_REQUESTS_
(A) Decide whether each statement agrees with the heated mirror thread: (i) the car in question is a 2000 Beetle; (ii) mirror heating still works on the driver side; (iii) one reply suggests confirming with a meter that current reaches the mirror before replacing it. For each, give yes or no along with the words from the thread that settle it, quoted exactly.
(B) Pick up the forum thread on the heated mirror fault codes and carry it on from its final line.

# Heated Exterior Mirror problem 00943 00944



## ianlee77 (Jan 1, 2002)

I have a '00 Beetle.
What should I check to troubleshoot the heated mirror?
Heating function on neither side is working.
Thanks,
Ian
Fault code:
Address 46: Central Conv.
Controller: 1J0 959 799 AJ
Component: 5X Zentral-SG Komf. 0001
Coding: 00256
Shop #: WSC 00066
2 Faults Found:
00943 - Heated Exterior Mirror: Driver Side (Z4)
35-00 - -
00944 - Heated Exterior Mirror: Passenger Side (Z5)
35-00 - -


----------



## Dave928 (Feb 11, 2000)

99% of the time it's the heating element in the glass. just replace them.


----------



## joako (Jun 30, 2002)

That probably is the case. I would use a mult-meter to make sure current is getting to the mirror before replacing it.


----------



## [email protected] (Jun 5, 2002)

_COLLECTED MATERIAL_
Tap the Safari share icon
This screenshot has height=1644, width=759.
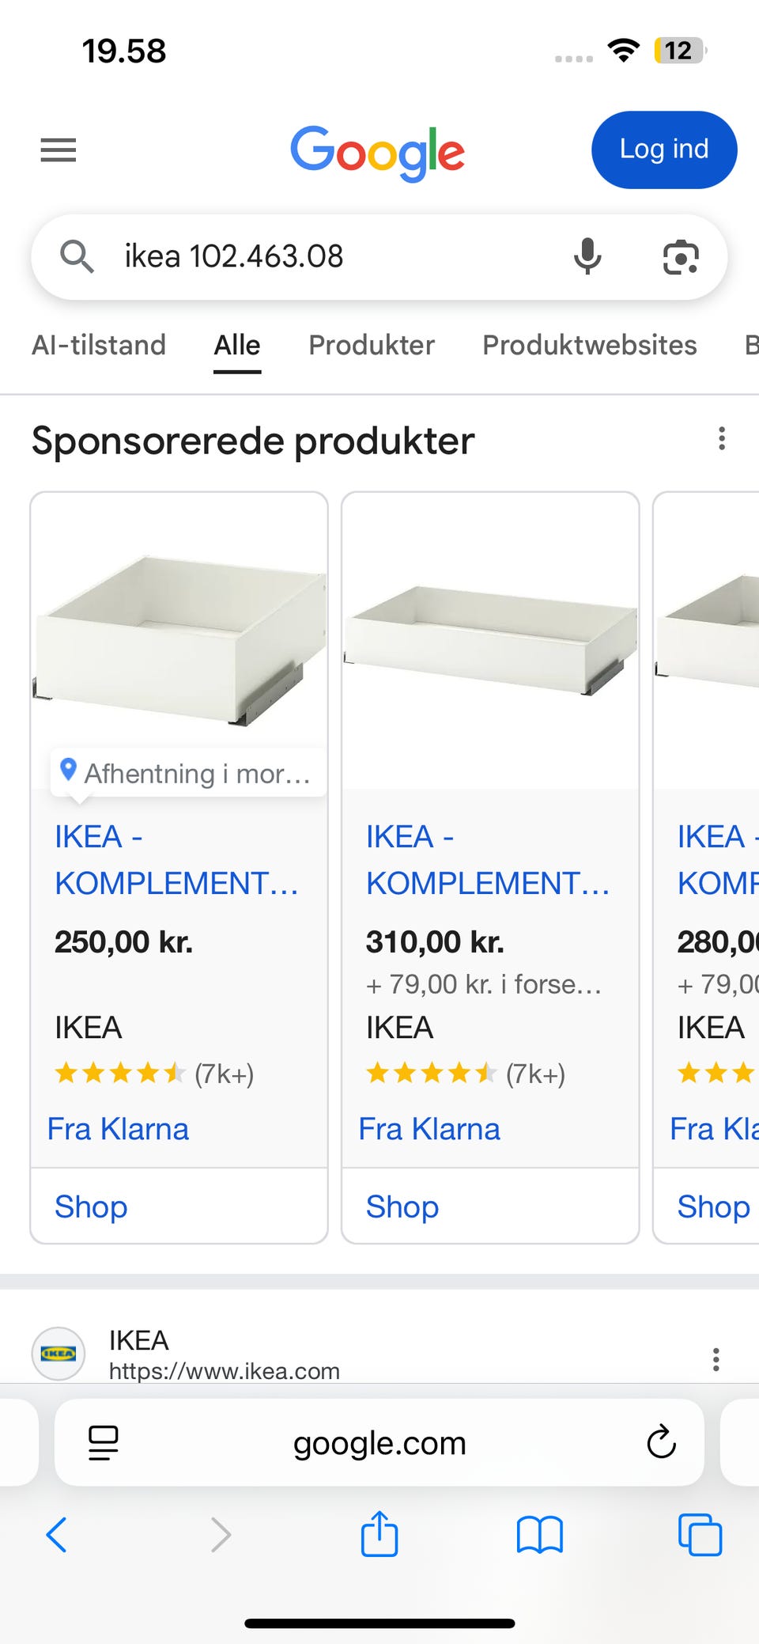[380, 1535]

_THE RESPONSES_
(A)
(i) Yes: "I have a '00 Beetle."
(ii) No: "Heating function on neither side is working."
(iii) Yes: "I would use a mult-meter to make sure current is getting to the mirror before replacing it."

(B)
*Re: (David R. Hendrickson)*


_Quote, originally posted by *David R. Hendrickson* »_99% of the time it's the heating element in the glass. just replace them.

And keep your switch pointed to either the left or the right side mirror, leaving it in the middle keeps the heating element on all the time (notice the "defroster" symbol in the middle). http://****************.com/smile/emthup.gif


----------



## Dave928 (Feb 11, 2000)

*Re: ([email protected])*

i've had customers complain when i turn them off. when i explain how much it costs to replace them, they don't care, they want them on...


----------



## protijy337 (Mar 12, 2003)

*Re: (David R. Hendrickson)*


_Quote, originally posted by *David R. Hendrickson* »_i've had customers complain when i turn them off. when i explain how much it costs to replace them, they don't care, they want them on...











people = stupid like Paris Hilton = ?


----------



## armani1975 (Jan 13, 2005)

*Re: (protijy337)*

I liek to know where is the heated mirror ON and OFF switch for a 1998 PASSAT. I own a jetta I see the middle sigtn for the heated mirrors being ON and left or right side is OFF. However for the 1998 PASSAT the mirrors are heated but it seems that they are always ON is this true?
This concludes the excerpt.